Una temática recurrente en la cinematografía mundial que ha dado muy buenos frutos, es la de aquellos lazos familiares frágiles, debido a vínculos afectivos interrumpidos en el pasado, que intentan recomponerse. Un viejo marchand de arte de Helsinki próximo a retirarse de su métier, cree detectar en un ícono no firmado que saldrá pronto en una subasta, una obra infravalorada, que de adquirirla, puede asegurar su futuro bienestar.
Decide llevar a cabo una investigación para confirmar sus sospechas junto a su nieto, al cual hace tiempo que no ve, y al que acepta de muy mala gana como pasante para un proyecto escolar. El joven, al principio rebelde e indolente, comienza a ganarse la confianza de su abuelo al mostrarse con luces para el negocio y la pesquisa.

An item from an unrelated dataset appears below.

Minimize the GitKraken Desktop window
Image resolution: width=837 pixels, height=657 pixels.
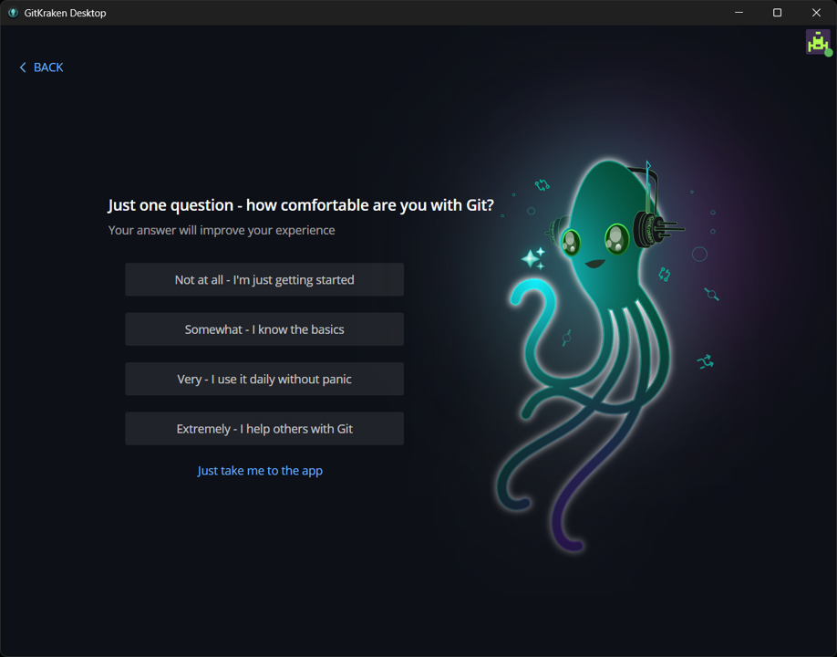click(739, 13)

A partir de esta base se van delineando las personalidades de los distintos personajes: el abuelo egoísta e interesado solo piensa en sí mismo, la familia es una apéndice molesto; el encargado de la subasta un negociante inescrupuloso guiado por la codicia, que pretende subsanar sus errores a costa de los demás; la hija y el nieto son los que tienen los pies en la tierra, representan la lógica y las buenas intenciones.

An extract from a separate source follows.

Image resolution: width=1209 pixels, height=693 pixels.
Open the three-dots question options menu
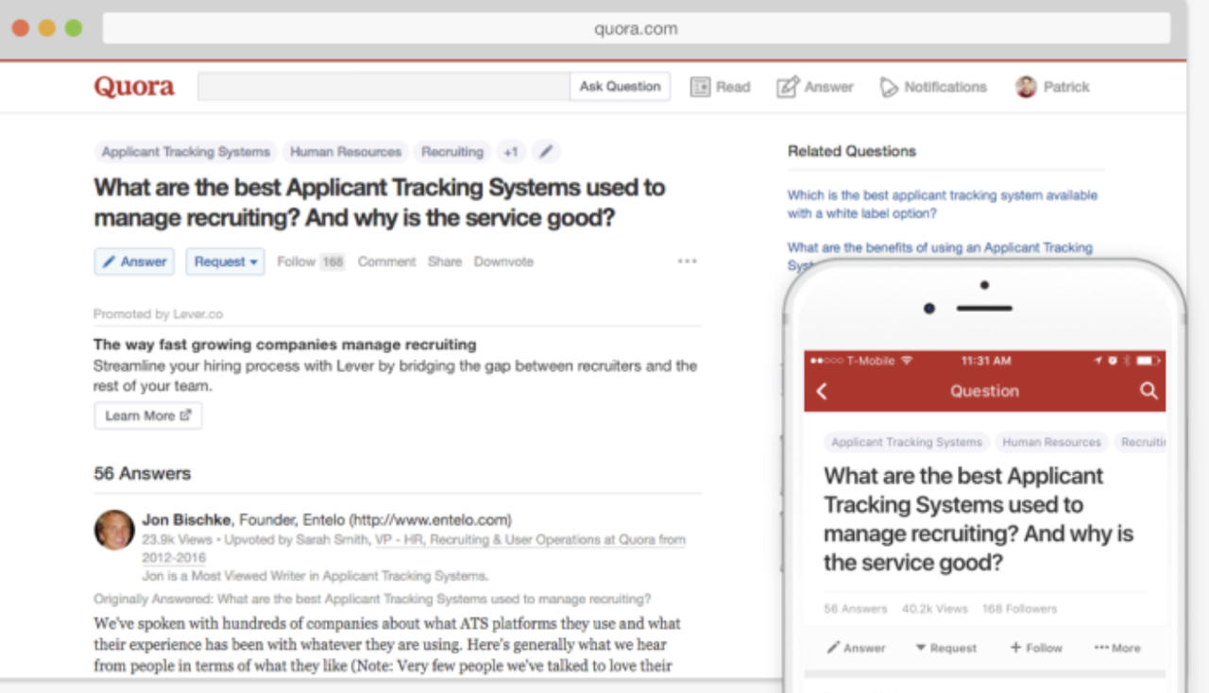click(687, 262)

Por el tono recuerda a Mandarinas (Zaza Urushadze -2013), al igual que la luminosidad dorada que resalta el paso otoñal por la vida del protagonista. La línea argumental se desenvuelve de manera natural, pausadamente, de manera simple, sin grandes sobresaltos con una fotografía acorde con el color de los cuadros que se exponen.
El autor anónimo se maneja dentro de una narrativa universal de desamor familiar, perdón y reconciliaciones tardías, que captará la atención de un público adulto que disfruta de atmósferas agradables, donde los conflictos se resuelven con un fuerte abrazo o con una lágrima de arrepentimiento. El director de El esgrimista (2015) vuelve a las pantallas argentinas con una cálida historia emotiva, con un ritmo que no se altera, en la que el rencor y el resentimiento dan paso al consuelo del alma.